The usual rules of good behaviour apply (see the Policy).

Step up to the mike …

73 comments on “Open mike 21/02/2020 ”

  1. Ad 1

    Great to see Roger Stone go down for 3.5 years.

    All that protested innocence, all those hit jobs from Nixon onwards.

    Should have been taken out by blunter means long ago.

  2. A 2

    Call to means test our unsustainable pension. I think it will happen eventually but probably when it is far too late to do any good.

    FYI we have disabled in this country desperate to reach retirement age because they cannot afford to pay basic costs, even if some of them can work part time. The core benefit is being linked to wages but there is a substantial difference between Super vs Supported Living Payment.

    https://www.stuff.co.nz/business/119693594/pension-were-giving-too-much-to-people-who-dont-need-it-one-economist-says

    • Ad 2.1

      Where would you draw the line?

      • mpledger 2.1.1

        I think it should remain universal but that people who don't need it should be encouraged not to take apply for it.

    • Nic the NZer 2.2

      Pensions are 100% financially sustainable. There would be an issue if we lacked the means to feed, house, clothe etc… the retired on the backs of the remaining productive peoples efforts but the country is nowhere near this state rather obviously. Actually trying to cut back on social expenditure has a tendency to exacerbate that.

      • RedLogix 2.2.1

        Shamubeel Eaqub has been banging this drum for years. Yet despite the fact that we're halfway into the Boomer retirement bulge, the NZ economy is in the best shape since forever.

        Besides the reality is that NZ gets very good value from it's retired people, most contribute back to the community in all manner of ways. The other relevant fact is that people are living healthy lives for longer. Often people are now quite active well into their 80's, yet the modern workplace starts to discriminate against them when they reach 50.

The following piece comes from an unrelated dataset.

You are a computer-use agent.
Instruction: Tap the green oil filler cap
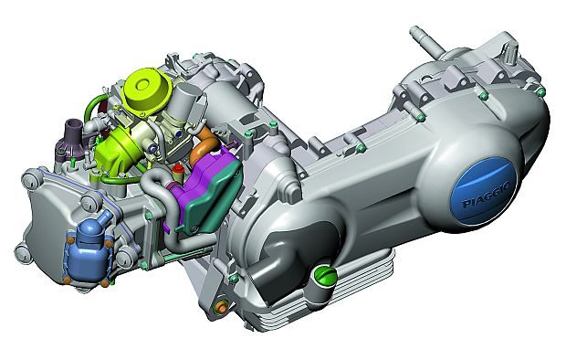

        Nah … means testing is a shitty, simplistic idea that has known perverse outcomes.

        • dv 2.2.1.1

          Simplest? way is via tax action I Change the top rate so it claws back the risen

        • Jimmy 2.2.1.2

          Whatever Shamubeel Eaqub says I would take with a grain of salt. (in fact the opposite is probably true). Remember he told us how much better off you were renting a house in Auckland than buying one!

      • A 2.2.2

        …but we don't have the means to feed, clothe, house everybody!!

    • Sacha 2.3

      Keep it universal, tax wealth properly. Do same for all other groups too, not just seniors. UBI, etc.

    • McFlock 2.4

      Giving too much money to people who don't need it is an inefficiency, and economists hate that shit – but frequently ignore how much it costs to remove that inefficiency.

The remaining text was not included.